The problem:
Look through the data below and return each line where "will" appears.

(Dataset excerpts)

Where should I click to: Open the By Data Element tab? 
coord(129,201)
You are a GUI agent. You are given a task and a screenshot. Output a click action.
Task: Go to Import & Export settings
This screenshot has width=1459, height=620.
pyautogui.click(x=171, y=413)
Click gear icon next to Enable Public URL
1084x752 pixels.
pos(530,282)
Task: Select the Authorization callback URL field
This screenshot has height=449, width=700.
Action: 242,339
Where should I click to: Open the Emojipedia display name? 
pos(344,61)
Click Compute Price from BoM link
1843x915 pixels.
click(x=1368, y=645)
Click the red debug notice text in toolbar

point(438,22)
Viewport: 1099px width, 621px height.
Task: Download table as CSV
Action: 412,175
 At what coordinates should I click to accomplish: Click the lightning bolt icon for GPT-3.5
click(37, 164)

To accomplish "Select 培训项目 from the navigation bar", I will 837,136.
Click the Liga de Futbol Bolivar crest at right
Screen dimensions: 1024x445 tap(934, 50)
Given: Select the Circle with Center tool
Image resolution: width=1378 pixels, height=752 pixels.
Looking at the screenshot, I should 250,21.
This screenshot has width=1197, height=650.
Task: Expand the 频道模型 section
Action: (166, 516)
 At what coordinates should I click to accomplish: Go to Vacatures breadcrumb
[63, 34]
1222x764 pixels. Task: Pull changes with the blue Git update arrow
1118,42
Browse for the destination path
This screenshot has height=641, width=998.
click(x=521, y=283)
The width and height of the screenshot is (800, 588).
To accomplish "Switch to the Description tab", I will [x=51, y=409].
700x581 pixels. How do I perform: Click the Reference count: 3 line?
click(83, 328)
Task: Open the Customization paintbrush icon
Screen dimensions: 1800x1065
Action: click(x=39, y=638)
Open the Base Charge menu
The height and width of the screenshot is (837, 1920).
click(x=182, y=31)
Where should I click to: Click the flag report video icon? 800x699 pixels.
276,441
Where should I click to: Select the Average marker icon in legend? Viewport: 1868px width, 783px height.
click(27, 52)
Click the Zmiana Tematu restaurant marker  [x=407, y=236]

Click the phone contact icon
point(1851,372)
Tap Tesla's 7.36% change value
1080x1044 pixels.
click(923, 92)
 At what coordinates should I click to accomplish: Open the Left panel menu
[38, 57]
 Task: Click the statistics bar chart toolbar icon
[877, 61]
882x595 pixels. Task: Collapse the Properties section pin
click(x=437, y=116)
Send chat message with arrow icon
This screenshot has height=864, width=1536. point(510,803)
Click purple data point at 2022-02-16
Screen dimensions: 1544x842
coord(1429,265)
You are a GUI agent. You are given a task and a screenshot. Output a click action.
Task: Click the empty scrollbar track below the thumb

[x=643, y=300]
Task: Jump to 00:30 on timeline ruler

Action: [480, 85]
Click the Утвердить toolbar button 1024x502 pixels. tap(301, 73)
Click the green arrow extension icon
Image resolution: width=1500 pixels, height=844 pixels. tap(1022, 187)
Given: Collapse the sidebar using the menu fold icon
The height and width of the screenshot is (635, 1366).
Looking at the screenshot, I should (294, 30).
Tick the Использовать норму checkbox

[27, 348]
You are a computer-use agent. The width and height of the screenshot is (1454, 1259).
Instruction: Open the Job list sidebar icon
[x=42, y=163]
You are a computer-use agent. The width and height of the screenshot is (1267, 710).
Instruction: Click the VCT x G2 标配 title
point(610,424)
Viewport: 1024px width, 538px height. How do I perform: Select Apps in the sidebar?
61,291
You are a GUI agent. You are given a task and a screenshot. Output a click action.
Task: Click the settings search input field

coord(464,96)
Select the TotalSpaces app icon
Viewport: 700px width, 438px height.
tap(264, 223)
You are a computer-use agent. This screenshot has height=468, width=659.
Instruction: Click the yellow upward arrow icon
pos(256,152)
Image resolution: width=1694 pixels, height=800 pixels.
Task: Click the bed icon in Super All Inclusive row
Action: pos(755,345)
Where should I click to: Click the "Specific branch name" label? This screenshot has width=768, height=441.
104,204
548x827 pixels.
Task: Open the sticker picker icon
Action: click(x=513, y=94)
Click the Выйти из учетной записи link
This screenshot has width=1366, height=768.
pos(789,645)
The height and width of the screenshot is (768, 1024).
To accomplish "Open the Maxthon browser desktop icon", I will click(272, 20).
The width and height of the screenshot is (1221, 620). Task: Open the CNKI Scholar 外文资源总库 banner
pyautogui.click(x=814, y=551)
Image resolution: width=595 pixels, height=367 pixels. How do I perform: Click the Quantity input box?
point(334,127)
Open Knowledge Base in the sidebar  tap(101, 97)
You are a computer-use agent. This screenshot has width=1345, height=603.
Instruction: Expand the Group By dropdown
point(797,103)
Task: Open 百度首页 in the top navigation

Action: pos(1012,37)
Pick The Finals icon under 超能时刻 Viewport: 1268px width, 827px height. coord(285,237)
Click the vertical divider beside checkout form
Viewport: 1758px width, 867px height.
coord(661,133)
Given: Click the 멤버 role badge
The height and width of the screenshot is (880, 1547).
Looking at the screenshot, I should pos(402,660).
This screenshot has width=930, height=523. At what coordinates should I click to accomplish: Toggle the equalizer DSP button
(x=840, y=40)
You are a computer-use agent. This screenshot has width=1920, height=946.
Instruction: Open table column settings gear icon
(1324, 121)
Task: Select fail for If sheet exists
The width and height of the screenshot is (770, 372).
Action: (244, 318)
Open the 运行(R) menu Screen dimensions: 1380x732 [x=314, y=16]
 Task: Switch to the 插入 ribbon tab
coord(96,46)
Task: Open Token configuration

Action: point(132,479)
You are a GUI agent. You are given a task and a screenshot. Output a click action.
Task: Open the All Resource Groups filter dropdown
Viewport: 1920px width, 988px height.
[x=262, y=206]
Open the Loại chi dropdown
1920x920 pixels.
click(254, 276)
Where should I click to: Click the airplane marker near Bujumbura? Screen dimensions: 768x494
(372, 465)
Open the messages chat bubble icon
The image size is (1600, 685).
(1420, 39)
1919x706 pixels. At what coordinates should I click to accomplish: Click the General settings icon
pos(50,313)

Result:
To accomplish "Select 培训项目 from the navigation bar", I will 837,136.
To accomplish "Switch to the Description tab", I will [x=51, y=409].
To accomplish "Open the Maxthon browser desktop icon", I will click(272, 20).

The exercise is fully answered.